4.2 轉(zhuǎn)酮酶與膠質(zhì)瘤放射敏感度

研究[22]表明無氧糖酵解及其伴隨的磷酸戊糖途徑（pentose phosphate pathway,PPP）所產(chǎn)生的各種代謝物促進(jìn)了癌細(xì)胞惡性進(jìn)展，同時(shí)也降低了癌細(xì)胞對放化療的敏感度。轉(zhuǎn)酮醇酶（transketolase,TKT）是將PPP與糖酵解聯(lián)系起來的關(guān)鍵酶，TKT途徑亦參與了惡性腫瘤進(jìn)展和轉(zhuǎn)移。研究[23-25]表明轉(zhuǎn)酮酶樣蛋白1（transketolase-like 1,TKTL1）在多種腫瘤中呈高表達(dá)，如乳腺癌、結(jié)直腸癌、卵巢癌、前列腺癌和黑色素瘤等。此外，亦有研究[26]表明羥基硫胺（硫胺素拮抗劑）對TKT的抑制作用顯著降低了胰腺癌細(xì)胞的生長。腫瘤乏氧和HIF-1α亦誘導(dǎo)TKTL1的表達(dá)，采用shRNA敲低TKTL1基因后增加了細(xì)胞對葡萄糖的需求、降低了葡萄糖通過PPP代謝的通量，從而促進(jìn)了低氧條件下的細(xì)胞死亡；LNT-229膠質(zhì)瘤細(xì)胞經(jīng)X線照射后，TKTL1表達(dá)抑制，進(jìn)而導(dǎo)致ROS水平升高和克隆形成率降低[27]。因此，TKTL1高表達(dá)與膠質(zhì)瘤乏氧微環(huán)境和放療拮抗性密切相關(guān)。

4.3 CircRNAs與放射敏感度

環(huán)狀RNA（circular RNAs,CircRNAs）是一類內(nèi)源性RNA分子，具有共價(jià)閉環(huán)結(jié)構(gòu)，在哺乳動(dòng)物細(xì)胞中大量表達(dá)[28]。CircRNAs通過多種方式發(fā)揮作用，例如作為競爭的內(nèi)源RNA或轉(zhuǎn)錄調(diào)節(jié)因子，與RNA結(jié)合蛋白結(jié)合并被翻譯成蛋白的轉(zhuǎn)錄調(diào)節(jié)劑[29]。膠質(zhì)瘤中多個(gè)CircRNAs被鑒定為與癌癥發(fā)生、發(fā)展相關(guān)。CircHIPK3可通過胰島素樣生長因子2-mRNA結(jié)合蛋白3（IGF2BP3）的表達(dá)來促進(jìn)膠質(zhì)瘤細(xì)胞的增殖、侵襲及腫瘤生長[30]。HsA-CIRC-0014359可通過調(diào)節(jié)miR153/PI3K信號(hào)通路在膠質(zhì)瘤發(fā)生、發(fā)展中發(fā)揮作用[31]。CircPITX1也被命名為hsa-cic-0074026，通過miR1304/ERBB4軸促進(jìn)膠質(zhì)瘤的進(jìn)展，其被作為膠質(zhì)瘤的預(yù)后不良指標(biāo)[32]。

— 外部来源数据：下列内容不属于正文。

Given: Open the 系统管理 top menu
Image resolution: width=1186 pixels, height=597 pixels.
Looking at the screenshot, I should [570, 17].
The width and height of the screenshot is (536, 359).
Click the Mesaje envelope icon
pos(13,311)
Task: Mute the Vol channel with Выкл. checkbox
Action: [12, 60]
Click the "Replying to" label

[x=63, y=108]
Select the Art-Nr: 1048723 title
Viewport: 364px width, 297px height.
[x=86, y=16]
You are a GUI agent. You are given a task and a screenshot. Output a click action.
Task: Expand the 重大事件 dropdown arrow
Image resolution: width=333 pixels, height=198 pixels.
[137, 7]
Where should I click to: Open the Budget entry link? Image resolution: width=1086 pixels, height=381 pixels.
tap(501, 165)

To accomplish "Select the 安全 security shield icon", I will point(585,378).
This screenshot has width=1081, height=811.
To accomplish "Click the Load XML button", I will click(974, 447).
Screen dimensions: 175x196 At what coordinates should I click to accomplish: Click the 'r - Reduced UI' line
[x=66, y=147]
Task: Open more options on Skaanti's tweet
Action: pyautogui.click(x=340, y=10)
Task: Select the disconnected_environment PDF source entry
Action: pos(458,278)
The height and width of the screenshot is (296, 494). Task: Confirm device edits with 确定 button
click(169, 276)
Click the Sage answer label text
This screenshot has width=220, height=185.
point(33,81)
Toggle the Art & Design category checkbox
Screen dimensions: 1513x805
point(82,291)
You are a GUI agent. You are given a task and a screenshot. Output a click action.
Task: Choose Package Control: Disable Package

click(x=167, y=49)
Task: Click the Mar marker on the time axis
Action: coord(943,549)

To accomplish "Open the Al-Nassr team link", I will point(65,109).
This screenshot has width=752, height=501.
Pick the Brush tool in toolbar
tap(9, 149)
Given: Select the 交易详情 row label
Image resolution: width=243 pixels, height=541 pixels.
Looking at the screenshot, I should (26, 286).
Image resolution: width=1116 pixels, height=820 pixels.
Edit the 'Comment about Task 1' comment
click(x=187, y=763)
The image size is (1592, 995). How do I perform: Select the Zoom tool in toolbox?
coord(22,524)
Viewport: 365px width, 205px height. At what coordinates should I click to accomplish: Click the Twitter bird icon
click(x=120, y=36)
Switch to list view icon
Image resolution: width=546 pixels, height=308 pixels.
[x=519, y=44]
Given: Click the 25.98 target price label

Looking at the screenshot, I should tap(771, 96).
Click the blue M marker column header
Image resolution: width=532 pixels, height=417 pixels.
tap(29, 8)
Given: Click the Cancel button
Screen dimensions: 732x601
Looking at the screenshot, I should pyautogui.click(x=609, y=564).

NIMA相關(guān)激酶2（NIMA-related kinase 2,NEK2）在多種人體腫瘤中表達(dá)上調(diào)，研究[33-34]顯示NEK2在膠質(zhì)瘤中呈高表達(dá)，且miR-128可通過靶向NEK2而調(diào)節(jié)膠質(zhì)瘤細(xì)胞凋亡。因此，NEK2與膠質(zhì)瘤的惡性生物學(xué)行為和較差的預(yù)后相關(guān)。研究亦證實(shí)[34]CircPITX1和NEK2在膠質(zhì)瘤組織和細(xì)胞株中均表達(dá)上調(diào)，而miR-329-3p可抑制其表達(dá)；CircPITX1敲除可抑制膠質(zhì)瘤細(xì)胞活性、糖酵解和克隆形成，而促進(jìn)膠質(zhì)瘤細(xì)胞放射敏感度，其可能機(jī)制為miR-329-3p通過靶向NEK2而增強(qiáng)對膠質(zhì)瘤細(xì)胞糖酵解和放射性拮抗的抑制效應(yīng)。此外，已證實(shí)miR-329-3p是CircPITX1的靶miRNA，miR-329-3p下調(diào)可逆轉(zhuǎn)CircPITX1基因敲除所介導(dǎo)的糖酵解抑制和放射抵抗性降低，而采用糖酵解抑制劑2-脫氧-d-葡萄糖（2-deoxy-dglucose,2-DG）可削弱CircPITX1對糖酵解的促進(jìn)作用[33]。該研究提示CircPITX1敲除通過miR-329-3p/NEK2軸降低糖酵解，進(jìn)而增加膠質(zhì)瘤的放射敏感度。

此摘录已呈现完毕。